### [Stored data]
--------

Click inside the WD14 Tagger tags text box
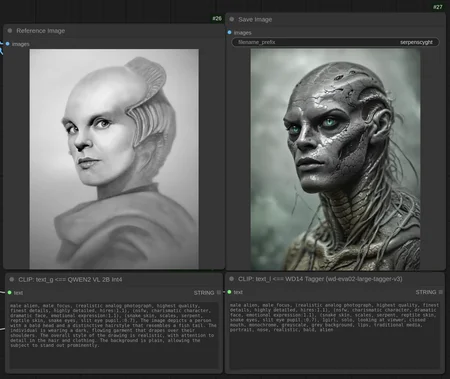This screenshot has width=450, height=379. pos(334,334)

--------

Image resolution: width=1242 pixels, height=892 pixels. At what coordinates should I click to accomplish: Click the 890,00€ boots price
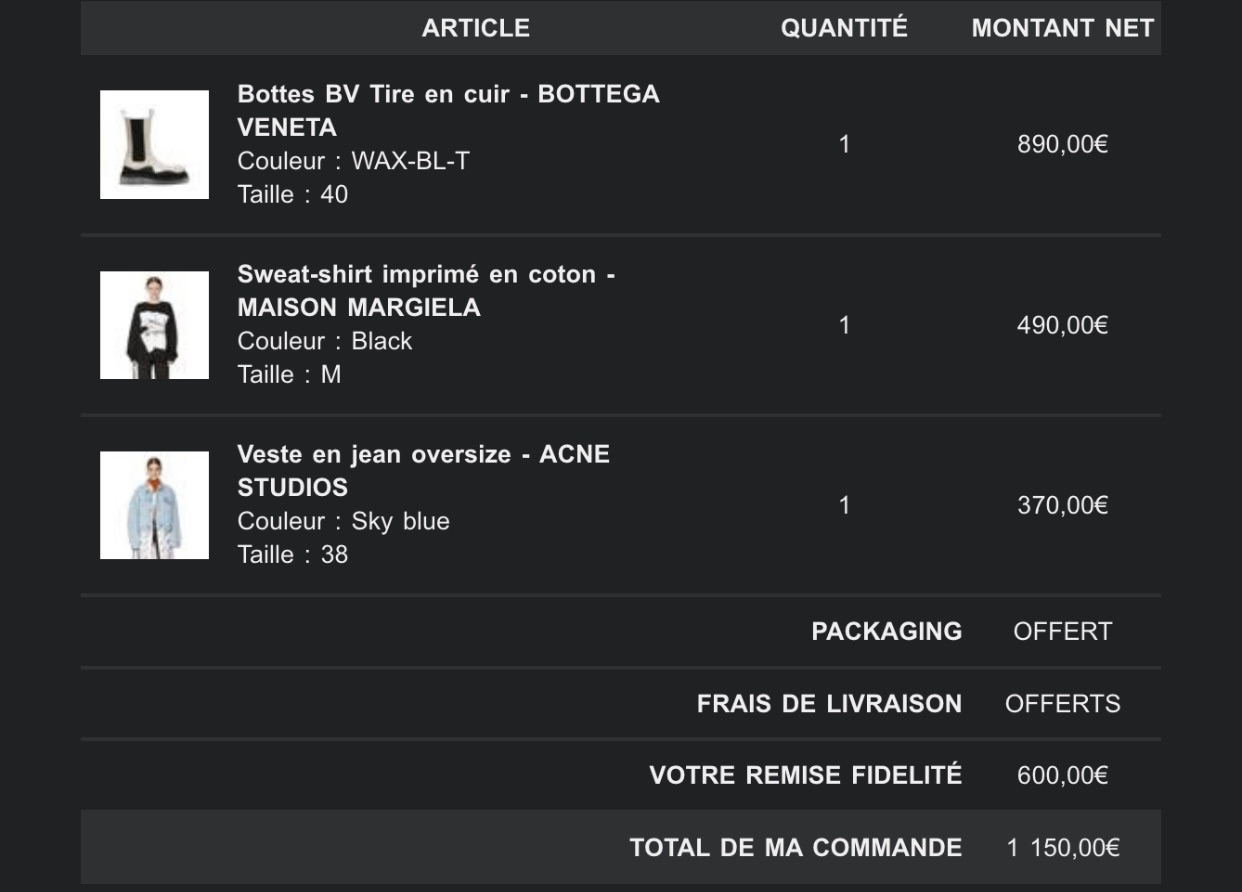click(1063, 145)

--------

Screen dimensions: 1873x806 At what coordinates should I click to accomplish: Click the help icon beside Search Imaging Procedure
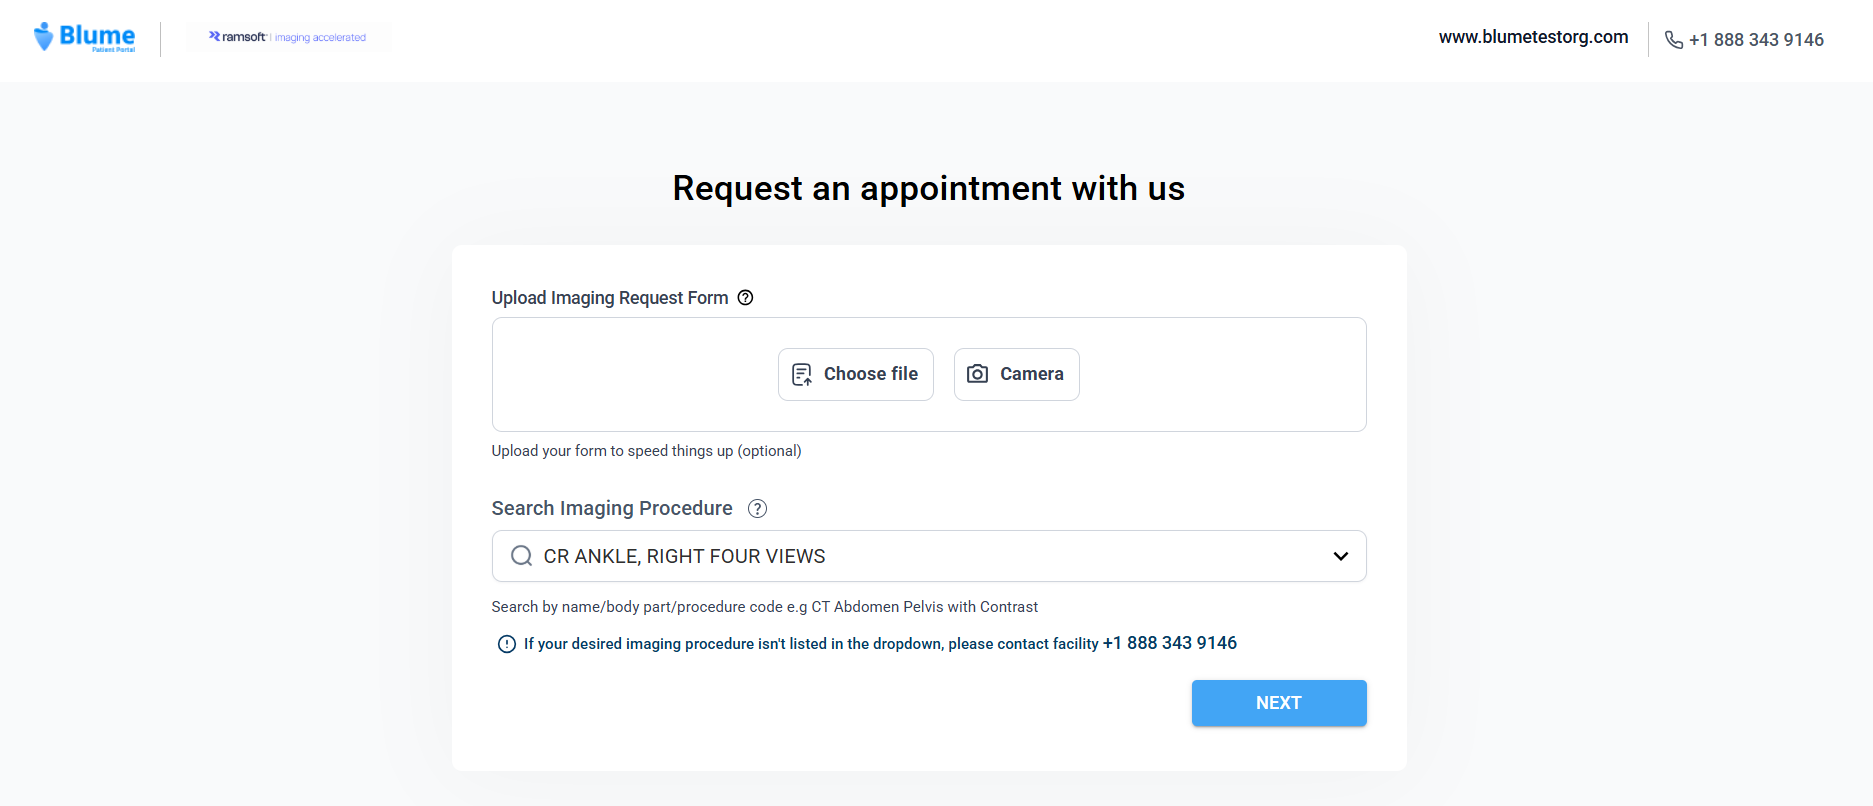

--------

### [What to work on]
Update the entries from the line containing "Image resolution: width=1242" down to the line containing "click(1063, 145)" by changing "boots" to "sandals" and leaving everything else unchanged. Omit the pictures from your answer.

### [Problem solution]
Image resolution: width=1242 pixels, height=892 pixels. At what coordinates should I click to accomplish: Click the 890,00€ sandals price
click(1063, 145)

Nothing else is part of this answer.